Mais les associations reprochent au Vatican de ne pas être allé assez loin, notamment sur la question du secret de la confession.

"Les choses avancent pas à pas", affirme à l'AFP une haute responsable ecclésiastique sous couvert de l'anonymat, rappelant que François "a dénoncé toutes les formes d'abus".

En noir, gris, blanc, beige ou marron, des dizaines de religieuses, venues pour étudier, travailler ou accompagner des pèlerins, s'affairent chaque jour sur la place Saint-Pierre, loin de l'emballement médiatique autour des cardinaux.

Parmi elles soeur Marthe, Camerounaise d'une quarantaine d'années, appelle surtout l'Eglise à "savoir comment" répondre aux "abus sexuels (ou) de pouvoir". 

- "Vision pyramidale" -

François a nommé en janvier, pour la première dans l'histoire deux fois millénaire de l'Eglise, une femme à la tête d'un "ministère" au Vatican. Mais de nombreuses voix réclament davantage de place pour les femmes, bien plus nombreuses dans l'Eglise que les hommes : 559.228 contre 128.559, selon le Vatican.

C'est l'héritage d'une "vision pyramidale", voire "machiste", constate la secrétaire générale des Augustines servantes de Jésus et Marie, Marta Gadaleta.

En janvier, François avait lui-même appelé à "dépasser" la "mentalité machiste" au sein de l'Église, insistant pour qu'on ne traite pas les religieuses "comme des "domestiques".    

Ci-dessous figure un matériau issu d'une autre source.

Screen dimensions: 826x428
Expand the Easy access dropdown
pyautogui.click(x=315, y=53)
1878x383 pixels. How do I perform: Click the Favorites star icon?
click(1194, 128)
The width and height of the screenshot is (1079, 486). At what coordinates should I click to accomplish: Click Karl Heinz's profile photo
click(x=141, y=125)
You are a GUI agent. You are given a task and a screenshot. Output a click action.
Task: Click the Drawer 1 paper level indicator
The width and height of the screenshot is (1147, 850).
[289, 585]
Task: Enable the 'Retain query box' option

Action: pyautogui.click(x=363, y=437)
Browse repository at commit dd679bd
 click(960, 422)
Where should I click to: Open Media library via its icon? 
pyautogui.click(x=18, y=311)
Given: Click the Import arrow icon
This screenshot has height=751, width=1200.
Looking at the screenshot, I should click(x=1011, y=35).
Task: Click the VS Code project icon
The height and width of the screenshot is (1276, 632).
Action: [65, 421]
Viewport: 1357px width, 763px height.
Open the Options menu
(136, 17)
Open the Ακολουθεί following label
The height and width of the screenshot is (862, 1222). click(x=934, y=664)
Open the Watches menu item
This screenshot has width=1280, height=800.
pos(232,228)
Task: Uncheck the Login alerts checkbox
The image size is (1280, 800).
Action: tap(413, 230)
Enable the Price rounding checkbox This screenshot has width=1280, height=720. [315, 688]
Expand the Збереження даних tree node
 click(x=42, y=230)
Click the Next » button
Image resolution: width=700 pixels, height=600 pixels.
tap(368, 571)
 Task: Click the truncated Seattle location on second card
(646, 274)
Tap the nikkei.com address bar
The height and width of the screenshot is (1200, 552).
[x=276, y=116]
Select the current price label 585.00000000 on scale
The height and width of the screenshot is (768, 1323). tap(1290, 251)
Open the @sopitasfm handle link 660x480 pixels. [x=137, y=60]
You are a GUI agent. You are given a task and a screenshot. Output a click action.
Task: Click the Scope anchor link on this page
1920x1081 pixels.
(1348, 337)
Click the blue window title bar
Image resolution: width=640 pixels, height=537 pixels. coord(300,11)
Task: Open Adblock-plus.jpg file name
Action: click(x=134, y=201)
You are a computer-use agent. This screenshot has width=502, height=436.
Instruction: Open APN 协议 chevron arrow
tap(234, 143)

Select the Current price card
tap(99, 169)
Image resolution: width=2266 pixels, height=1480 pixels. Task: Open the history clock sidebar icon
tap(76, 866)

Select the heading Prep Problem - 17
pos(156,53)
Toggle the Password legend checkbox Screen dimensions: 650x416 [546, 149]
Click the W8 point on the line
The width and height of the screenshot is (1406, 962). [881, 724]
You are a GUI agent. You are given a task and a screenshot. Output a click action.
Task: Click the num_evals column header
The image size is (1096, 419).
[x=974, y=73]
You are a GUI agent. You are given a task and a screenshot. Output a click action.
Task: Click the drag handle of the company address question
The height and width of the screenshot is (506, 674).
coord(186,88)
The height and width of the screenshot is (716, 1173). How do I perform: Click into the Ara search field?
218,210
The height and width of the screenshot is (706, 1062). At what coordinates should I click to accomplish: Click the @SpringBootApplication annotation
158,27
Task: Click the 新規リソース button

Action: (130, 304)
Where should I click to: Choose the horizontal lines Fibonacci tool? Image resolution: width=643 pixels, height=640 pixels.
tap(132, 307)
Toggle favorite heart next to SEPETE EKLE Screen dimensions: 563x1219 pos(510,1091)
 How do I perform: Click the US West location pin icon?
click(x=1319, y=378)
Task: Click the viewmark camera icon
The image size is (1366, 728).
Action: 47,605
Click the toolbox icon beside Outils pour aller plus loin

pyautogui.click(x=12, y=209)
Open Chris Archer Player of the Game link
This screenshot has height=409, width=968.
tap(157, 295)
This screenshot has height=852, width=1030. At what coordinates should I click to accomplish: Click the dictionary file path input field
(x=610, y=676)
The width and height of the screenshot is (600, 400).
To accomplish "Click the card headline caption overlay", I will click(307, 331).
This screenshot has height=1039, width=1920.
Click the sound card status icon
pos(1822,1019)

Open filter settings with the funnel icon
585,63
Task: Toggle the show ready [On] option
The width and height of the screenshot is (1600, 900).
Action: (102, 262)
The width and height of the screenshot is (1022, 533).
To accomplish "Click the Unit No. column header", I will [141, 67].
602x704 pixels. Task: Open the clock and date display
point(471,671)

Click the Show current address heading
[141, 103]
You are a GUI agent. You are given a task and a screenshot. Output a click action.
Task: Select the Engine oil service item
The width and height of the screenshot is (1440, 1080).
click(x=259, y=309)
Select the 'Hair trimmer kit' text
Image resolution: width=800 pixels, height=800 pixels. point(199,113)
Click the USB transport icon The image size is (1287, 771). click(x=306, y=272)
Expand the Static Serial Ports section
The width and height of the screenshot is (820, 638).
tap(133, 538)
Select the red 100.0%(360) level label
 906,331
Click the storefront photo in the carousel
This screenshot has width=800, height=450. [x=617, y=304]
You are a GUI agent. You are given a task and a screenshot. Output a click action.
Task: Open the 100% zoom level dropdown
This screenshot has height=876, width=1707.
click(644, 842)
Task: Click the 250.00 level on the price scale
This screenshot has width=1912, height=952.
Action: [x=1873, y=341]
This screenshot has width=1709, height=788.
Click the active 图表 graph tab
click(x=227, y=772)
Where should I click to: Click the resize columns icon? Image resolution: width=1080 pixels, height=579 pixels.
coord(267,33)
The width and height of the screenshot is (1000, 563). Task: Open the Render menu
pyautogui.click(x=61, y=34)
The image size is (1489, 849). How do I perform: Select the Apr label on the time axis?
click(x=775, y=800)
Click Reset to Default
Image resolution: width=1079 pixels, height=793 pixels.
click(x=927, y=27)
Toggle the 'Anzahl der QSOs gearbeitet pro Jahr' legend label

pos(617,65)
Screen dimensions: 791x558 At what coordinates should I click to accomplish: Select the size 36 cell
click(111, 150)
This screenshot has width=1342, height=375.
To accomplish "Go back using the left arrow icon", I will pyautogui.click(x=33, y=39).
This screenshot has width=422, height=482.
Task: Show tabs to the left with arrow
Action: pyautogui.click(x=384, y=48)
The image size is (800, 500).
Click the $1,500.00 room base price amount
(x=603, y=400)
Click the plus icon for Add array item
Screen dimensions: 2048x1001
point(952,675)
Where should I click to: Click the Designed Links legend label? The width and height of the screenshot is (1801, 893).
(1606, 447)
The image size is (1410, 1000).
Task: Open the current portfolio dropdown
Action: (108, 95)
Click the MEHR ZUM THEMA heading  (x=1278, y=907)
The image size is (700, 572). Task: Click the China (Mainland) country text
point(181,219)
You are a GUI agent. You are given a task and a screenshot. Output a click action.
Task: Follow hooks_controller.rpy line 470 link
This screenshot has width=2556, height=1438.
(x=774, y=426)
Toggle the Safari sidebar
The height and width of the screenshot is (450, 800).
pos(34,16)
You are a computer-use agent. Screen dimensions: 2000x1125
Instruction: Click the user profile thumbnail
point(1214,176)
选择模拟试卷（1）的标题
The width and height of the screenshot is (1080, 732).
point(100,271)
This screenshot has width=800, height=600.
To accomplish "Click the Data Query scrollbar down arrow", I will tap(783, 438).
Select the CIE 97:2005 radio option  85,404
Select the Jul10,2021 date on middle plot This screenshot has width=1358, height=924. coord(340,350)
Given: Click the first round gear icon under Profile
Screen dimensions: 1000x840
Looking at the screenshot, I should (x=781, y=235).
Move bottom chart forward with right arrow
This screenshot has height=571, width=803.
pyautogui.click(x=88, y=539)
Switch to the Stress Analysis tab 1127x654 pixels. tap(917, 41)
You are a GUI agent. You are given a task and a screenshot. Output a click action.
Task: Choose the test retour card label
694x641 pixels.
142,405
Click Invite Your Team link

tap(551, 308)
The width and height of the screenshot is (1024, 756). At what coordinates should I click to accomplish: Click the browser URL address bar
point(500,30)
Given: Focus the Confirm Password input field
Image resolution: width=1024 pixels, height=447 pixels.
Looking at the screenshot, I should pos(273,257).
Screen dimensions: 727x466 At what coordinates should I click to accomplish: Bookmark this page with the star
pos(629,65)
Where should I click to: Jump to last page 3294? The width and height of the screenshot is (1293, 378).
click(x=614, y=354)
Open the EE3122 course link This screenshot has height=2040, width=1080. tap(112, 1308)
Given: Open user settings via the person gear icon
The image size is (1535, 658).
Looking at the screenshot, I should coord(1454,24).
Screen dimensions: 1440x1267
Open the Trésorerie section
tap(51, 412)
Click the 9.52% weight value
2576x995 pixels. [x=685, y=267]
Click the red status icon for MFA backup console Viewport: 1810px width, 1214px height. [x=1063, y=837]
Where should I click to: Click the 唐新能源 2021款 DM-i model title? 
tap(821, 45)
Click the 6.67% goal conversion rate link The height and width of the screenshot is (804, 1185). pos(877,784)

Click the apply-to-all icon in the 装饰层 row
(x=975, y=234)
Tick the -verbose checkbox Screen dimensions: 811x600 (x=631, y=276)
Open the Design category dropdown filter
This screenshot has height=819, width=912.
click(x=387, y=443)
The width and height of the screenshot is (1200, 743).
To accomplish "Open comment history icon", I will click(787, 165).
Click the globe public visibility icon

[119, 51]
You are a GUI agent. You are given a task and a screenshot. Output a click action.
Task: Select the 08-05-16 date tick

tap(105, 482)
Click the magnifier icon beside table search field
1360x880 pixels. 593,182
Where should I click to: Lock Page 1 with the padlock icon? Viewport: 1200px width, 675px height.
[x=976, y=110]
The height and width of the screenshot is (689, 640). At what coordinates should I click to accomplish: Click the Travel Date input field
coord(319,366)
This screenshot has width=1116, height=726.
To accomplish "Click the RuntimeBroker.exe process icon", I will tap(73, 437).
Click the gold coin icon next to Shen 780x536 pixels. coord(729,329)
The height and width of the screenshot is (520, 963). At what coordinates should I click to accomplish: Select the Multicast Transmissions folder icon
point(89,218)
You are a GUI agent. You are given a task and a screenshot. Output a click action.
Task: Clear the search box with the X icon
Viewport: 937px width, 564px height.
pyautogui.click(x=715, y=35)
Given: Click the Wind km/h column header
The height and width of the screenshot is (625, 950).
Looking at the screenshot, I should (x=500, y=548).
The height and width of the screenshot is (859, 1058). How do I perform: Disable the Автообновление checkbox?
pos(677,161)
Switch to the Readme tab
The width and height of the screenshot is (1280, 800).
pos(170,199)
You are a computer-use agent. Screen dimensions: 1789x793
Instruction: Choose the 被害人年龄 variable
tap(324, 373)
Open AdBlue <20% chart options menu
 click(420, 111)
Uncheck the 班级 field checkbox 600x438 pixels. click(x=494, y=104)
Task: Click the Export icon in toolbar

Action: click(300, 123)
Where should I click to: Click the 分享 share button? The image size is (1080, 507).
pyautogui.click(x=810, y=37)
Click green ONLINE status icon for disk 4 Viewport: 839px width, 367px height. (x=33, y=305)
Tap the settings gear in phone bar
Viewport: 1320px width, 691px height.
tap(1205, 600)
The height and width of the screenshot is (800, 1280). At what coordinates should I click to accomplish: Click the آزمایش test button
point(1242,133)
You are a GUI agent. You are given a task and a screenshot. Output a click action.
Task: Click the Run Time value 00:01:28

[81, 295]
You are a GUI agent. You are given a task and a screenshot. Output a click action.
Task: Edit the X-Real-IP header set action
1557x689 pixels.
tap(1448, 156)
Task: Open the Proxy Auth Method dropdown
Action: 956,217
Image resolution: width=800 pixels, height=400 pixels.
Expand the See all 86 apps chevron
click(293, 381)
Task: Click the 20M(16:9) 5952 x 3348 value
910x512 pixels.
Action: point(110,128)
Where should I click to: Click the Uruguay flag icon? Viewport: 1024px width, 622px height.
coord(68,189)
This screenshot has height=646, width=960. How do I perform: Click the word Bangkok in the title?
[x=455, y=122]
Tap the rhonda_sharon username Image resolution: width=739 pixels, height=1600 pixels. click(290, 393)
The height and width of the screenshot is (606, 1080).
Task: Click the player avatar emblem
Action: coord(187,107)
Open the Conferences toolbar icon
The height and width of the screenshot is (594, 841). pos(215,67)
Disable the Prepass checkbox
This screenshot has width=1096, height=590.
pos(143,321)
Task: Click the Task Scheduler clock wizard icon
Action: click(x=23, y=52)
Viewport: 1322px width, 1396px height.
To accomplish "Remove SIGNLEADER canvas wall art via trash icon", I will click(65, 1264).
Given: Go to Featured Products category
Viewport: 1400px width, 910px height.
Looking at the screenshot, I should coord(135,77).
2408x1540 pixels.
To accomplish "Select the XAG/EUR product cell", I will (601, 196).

Le temps d'une pause, soeur Eugenia, 67 ans, d'origine africaine, se dit convaincue qu'"en luttant contre le cléricalisme, on lutte aussi contre tous les abus".

L'Union internationale des supérieures générales (UISG) a elle pris les devants: une déclaration datant de 2016 les invite à signaler les violences, et des formations sont menées pour les "sensibiliser", explique sa secrétaire générale Patricia Murray.

L'organisation a aussi créé en 2020, avec l'Union des supérieurs généraux, une commission pour promouvoir "une culture du soin et de la sauvegarde au sein des congrégations".

Il faut des "relais" de ces formations auprès des communautés locales, prévient Mme Margron, qui estime que les soeurs doivent aussi connaître leurs droits et se connaître, y compris "leurs corps parce que malheureusement, ce n'est pas toujours le cas".

Surtout, dit-elle, "il ne faut pas tout attendre du Vatican" pour ne pas retomber "dans le même cléricalisme" consistant "à attendre la parole des hommes".